### SOURCE DATA
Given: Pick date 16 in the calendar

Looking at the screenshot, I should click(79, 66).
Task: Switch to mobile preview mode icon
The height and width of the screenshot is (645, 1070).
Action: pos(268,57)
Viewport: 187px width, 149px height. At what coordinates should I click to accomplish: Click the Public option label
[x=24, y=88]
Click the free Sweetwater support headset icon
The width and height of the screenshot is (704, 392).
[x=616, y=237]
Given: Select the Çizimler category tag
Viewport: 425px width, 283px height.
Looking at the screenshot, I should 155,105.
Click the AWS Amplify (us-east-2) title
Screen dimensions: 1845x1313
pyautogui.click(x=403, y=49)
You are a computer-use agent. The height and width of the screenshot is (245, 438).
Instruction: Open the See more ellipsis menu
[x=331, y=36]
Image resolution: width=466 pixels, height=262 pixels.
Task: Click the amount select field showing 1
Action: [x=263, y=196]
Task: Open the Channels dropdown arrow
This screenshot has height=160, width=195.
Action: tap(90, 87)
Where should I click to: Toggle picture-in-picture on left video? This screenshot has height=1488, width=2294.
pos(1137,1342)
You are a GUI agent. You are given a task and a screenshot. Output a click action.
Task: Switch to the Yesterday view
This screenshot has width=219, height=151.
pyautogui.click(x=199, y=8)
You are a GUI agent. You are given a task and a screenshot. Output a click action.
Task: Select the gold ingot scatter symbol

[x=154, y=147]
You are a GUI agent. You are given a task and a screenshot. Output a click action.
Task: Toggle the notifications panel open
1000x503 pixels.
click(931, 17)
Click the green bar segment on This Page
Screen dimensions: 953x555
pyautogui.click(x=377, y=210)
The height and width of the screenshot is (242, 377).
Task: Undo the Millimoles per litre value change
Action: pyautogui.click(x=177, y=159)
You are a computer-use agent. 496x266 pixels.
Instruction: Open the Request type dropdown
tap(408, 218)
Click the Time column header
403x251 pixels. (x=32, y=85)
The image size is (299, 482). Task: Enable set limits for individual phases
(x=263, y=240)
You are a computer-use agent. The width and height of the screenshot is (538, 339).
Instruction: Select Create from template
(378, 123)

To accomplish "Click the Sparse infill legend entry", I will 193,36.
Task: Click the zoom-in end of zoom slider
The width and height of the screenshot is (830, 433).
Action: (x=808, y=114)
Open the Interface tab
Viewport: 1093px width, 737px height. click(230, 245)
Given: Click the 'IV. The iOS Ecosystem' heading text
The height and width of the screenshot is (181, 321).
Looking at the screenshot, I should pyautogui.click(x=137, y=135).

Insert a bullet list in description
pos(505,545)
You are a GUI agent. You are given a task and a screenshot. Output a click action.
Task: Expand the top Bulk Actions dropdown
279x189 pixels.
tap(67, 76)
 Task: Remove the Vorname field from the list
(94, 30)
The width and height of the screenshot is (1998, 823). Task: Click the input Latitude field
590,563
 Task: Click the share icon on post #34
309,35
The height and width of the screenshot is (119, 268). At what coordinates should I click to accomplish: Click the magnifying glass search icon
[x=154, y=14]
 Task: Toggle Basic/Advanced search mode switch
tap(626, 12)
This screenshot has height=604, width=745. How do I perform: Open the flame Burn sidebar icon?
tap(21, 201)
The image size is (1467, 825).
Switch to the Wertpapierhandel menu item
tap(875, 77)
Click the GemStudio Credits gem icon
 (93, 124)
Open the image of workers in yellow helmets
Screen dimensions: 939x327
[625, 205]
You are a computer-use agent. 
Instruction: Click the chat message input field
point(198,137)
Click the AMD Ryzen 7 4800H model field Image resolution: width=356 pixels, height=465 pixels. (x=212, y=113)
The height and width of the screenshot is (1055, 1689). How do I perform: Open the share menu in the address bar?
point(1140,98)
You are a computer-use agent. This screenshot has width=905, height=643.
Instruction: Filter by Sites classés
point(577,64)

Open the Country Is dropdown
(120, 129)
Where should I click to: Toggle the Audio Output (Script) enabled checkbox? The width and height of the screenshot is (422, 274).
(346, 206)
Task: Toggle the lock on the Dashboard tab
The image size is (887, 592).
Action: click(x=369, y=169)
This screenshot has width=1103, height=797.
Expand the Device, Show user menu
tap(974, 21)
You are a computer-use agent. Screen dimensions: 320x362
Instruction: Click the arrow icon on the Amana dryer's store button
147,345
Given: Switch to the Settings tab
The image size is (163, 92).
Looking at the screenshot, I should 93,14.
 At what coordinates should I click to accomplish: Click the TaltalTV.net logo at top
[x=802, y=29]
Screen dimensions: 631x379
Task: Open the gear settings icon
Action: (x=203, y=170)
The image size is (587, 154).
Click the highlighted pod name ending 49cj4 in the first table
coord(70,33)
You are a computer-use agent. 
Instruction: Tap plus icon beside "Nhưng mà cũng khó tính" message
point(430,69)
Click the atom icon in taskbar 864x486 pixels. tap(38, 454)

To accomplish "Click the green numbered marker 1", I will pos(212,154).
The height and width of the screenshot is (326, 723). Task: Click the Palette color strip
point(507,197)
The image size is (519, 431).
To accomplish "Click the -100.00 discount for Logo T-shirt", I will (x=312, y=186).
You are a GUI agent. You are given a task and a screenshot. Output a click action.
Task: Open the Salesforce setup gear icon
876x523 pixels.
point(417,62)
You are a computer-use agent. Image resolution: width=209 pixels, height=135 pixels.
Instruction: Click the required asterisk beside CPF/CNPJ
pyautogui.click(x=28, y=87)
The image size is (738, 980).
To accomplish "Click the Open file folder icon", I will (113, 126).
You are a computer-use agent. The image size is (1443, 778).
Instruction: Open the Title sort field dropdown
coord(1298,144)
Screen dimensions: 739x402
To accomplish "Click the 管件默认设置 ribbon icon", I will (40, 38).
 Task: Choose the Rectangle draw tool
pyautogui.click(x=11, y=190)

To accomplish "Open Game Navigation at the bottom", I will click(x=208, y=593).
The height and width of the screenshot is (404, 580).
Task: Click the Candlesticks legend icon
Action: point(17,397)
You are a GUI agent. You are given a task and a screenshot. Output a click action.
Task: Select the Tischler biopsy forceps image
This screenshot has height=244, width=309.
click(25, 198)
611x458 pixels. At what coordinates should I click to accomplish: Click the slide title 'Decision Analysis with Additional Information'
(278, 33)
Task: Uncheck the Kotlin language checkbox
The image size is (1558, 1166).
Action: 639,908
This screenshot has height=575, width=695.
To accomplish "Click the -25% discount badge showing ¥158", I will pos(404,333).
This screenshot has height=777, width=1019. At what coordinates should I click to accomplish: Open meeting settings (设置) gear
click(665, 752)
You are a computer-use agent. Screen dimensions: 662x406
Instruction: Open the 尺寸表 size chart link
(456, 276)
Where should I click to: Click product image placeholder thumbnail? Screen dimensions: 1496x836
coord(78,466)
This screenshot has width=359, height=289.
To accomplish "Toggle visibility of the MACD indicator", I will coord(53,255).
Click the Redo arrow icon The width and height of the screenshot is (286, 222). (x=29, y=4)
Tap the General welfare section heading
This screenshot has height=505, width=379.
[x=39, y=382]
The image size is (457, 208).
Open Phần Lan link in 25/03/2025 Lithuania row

### GIVEN REQUEST
Output every line of the listing above as a numbered list, leaving out the blank lines.

### SOLUTION FOR THIS EXERCISE
1. Given: Pick date 16 in the calendar
2. Looking at the screenshot, I should click(79, 66).
3. Task: Switch to mobile preview mode icon
4. The height and width of the screenshot is (645, 1070).
5. Action: pos(268,57)
6. Viewport: 187px width, 149px height. At what coordinates should I click to accomplish: Click the Public option label
7. [x=24, y=88]
8. Click the free Sweetwater support headset icon
9. The width and height of the screenshot is (704, 392).
10. [x=616, y=237]
11. Given: Select the Çizimler category tag
12. Viewport: 425px width, 283px height.
13. Looking at the screenshot, I should 155,105.
14. Click the AWS Amplify (us-east-2) title
15. Screen dimensions: 1845x1313
16. pyautogui.click(x=403, y=49)
17. You are a computer-use agent. The height and width of the screenshot is (245, 438).
18. Instruction: Open the See more ellipsis menu
19. [x=331, y=36]
20. Image resolution: width=466 pixels, height=262 pixels.
21. Task: Click the amount select field showing 1
22. Action: [x=263, y=196]
23. Task: Open the Channels dropdown arrow
24. This screenshot has height=160, width=195.
25. Action: tap(90, 87)
26. Where should I click to: Toggle picture-in-picture on left video? This screenshot has height=1488, width=2294.
27. pos(1137,1342)
28. You are a GUI agent. You are given a task and a screenshot. Output a click action.
29. Task: Switch to the Yesterday view
30. This screenshot has width=219, height=151.
31. pyautogui.click(x=199, y=8)
32. You are a GUI agent. You are given a task and a screenshot. Output a click action.
33. Task: Select the gold ingot scatter symbol
34. [x=154, y=147]
35. You are a GUI agent. You are given a task and a screenshot. Output a click action.
36. Task: Toggle the notifications panel open
37. 1000x503 pixels.
38. click(931, 17)
39. Click the green bar segment on This Page
40. Screen dimensions: 953x555
41. pyautogui.click(x=377, y=210)
42. The height and width of the screenshot is (242, 377).
43. Task: Undo the Millimoles per litre value change
44. Action: pyautogui.click(x=177, y=159)
45. You are a computer-use agent. 496x266 pixels.
46. Instruction: Open the Request type dropdown
47. tap(408, 218)
48. Click the Time column header
49. 403x251 pixels. (x=32, y=85)
50. The image size is (299, 482). Task: Enable set limits for individual phases
51. (x=263, y=240)
52. You are a computer-use agent. The width and height of the screenshot is (538, 339).
53. Instruction: Select Create from template
54. (378, 123)
55. To accomplish "Click the Sparse infill legend entry", I will 193,36.
56. Task: Click the zoom-in end of zoom slider
57. The width and height of the screenshot is (830, 433).
58. Action: (x=808, y=114)
59. Open the Interface tab
60. Viewport: 1093px width, 737px height. click(230, 245)
61. Given: Click the 'IV. The iOS Ecosystem' heading text
62. The height and width of the screenshot is (181, 321).
63. Looking at the screenshot, I should pyautogui.click(x=137, y=135).
64. Insert a bullet list in description
65. pos(505,545)
66. You are a GUI agent. You are given a task and a screenshot. Output a click action.
67. Task: Expand the top Bulk Actions dropdown
68. 279x189 pixels.
69. tap(67, 76)
70.  Task: Remove the Vorname field from the list
71. (94, 30)
72. The width and height of the screenshot is (1998, 823). Task: Click the input Latitude field
73. 590,563
74.  Task: Click the share icon on post #34
75. 309,35
76. The height and width of the screenshot is (119, 268). At what coordinates should I click to accomplish: Click the magnifying glass search icon
77. [x=154, y=14]
78.  Task: Toggle Basic/Advanced search mode switch
79. tap(626, 12)
80. This screenshot has height=604, width=745. How do I perform: Open the flame Burn sidebar icon?
81. tap(21, 201)
82. The image size is (1467, 825).
83. Switch to the Wertpapierhandel menu item
84. tap(875, 77)
85. Click the GemStudio Credits gem icon
86.  (93, 124)
87. Open the image of workers in yellow helmets
88. Screen dimensions: 939x327
89. [625, 205]
90. You are a computer-use agent. 
91. Instruction: Click the chat message input field
92. point(198,137)
93. Click the AMD Ryzen 7 4800H model field Image resolution: width=356 pixels, height=465 pixels. (x=212, y=113)
94. The height and width of the screenshot is (1055, 1689). How do I perform: Open the share menu in the address bar?
95. point(1140,98)
96. You are a computer-use agent. This screenshot has width=905, height=643.
97. Instruction: Filter by Sites classés
98. point(577,64)
99. Open the Country Is dropdown
100. (120, 129)
101. Where should I click to: Toggle the Audio Output (Script) enabled checkbox? The width and height of the screenshot is (422, 274).
102. (346, 206)
103. Task: Toggle the lock on the Dashboard tab
104. The image size is (887, 592).
105. Action: click(x=369, y=169)
106. This screenshot has width=1103, height=797.
107. Expand the Device, Show user menu
108. tap(974, 21)
109. You are a computer-use agent. Screen dimensions: 320x362
110. Instruction: Click the arrow icon on the Amana dryer's store button
111. 147,345
112. Given: Switch to the Settings tab
113. The image size is (163, 92).
114. Looking at the screenshot, I should 93,14.
115.  At what coordinates should I click to accomplish: Click the TaltalTV.net logo at top
116. [x=802, y=29]
117. Screen dimensions: 631x379
118. Task: Open the gear settings icon
119. Action: (x=203, y=170)
120. The image size is (587, 154).
121. Click the highlighted pod name ending 49cj4 in the first table
122. coord(70,33)
123. You are a computer-use agent. 
124. Instruction: Tap plus icon beside "Nhưng mà cũng khó tính" message
125. point(430,69)
126. Click the atom icon in taskbar 864x486 pixels. tap(38, 454)
127. To accomplish "Click the green numbered marker 1", I will pos(212,154).
128. The height and width of the screenshot is (326, 723). Task: Click the Palette color strip
129. point(507,197)
130. The image size is (519, 431).
131. To accomplish "Click the -100.00 discount for Logo T-shirt", I will (x=312, y=186).
132. You are a GUI agent. You are given a task and a screenshot. Output a click action.
133. Task: Open the Salesforce setup gear icon
134. 876x523 pixels.
135. point(417,62)
136. You are a computer-use agent. Image resolution: width=209 pixels, height=135 pixels.
137. Instruction: Click the required asterisk beside CPF/CNPJ
138. pyautogui.click(x=28, y=87)
139. The image size is (738, 980).
140. To accomplish "Click the Open file folder icon", I will (113, 126).
141. You are a computer-use agent. The image size is (1443, 778).
142. Instruction: Open the Title sort field dropdown
143. coord(1298,144)
144. Screen dimensions: 739x402
145. To accomplish "Click the 管件默认设置 ribbon icon", I will (40, 38).
146.  Task: Choose the Rectangle draw tool
147. pyautogui.click(x=11, y=190)
148. To accomplish "Open Game Navigation at the bottom", I will click(x=208, y=593).
149. The height and width of the screenshot is (404, 580).
150. Task: Click the Candlesticks legend icon
151. Action: point(17,397)
152. You are a GUI agent. You are given a task and a screenshot. Output a click action.
153. Task: Select the Tischler biopsy forceps image
154. This screenshot has height=244, width=309.
155. click(25, 198)
156. 611x458 pixels. At what coordinates should I click to accomplish: Click the slide title 'Decision Analysis with Additional Information'
157. (278, 33)
158. Task: Uncheck the Kotlin language checkbox
159. The image size is (1558, 1166).
160. Action: 639,908
161. This screenshot has height=575, width=695.
162. To accomplish "Click the -25% discount badge showing ¥158", I will pos(404,333).
163. This screenshot has height=777, width=1019. At what coordinates should I click to accomplish: Open meeting settings (设置) gear
164. click(665, 752)
165. You are a computer-use agent. Screen dimensions: 662x406
166. Instruction: Open the 尺寸表 size chart link
167. (456, 276)
168. Where should I click to: Click product image placeholder thumbnail? Screen dimensions: 1496x836
169. coord(78,466)
170. This screenshot has width=359, height=289.
171. To accomplish "Toggle visibility of the MACD indicator", I will coord(53,255).
172. Click the Redo arrow icon The width and height of the screenshot is (286, 222). (x=29, y=4)
173. Tap the General welfare section heading
174. This screenshot has height=505, width=379.
175. [x=39, y=382]
176. The image size is (457, 208).
177. Open Phần Lan link in 25/03/2025 Lithuania row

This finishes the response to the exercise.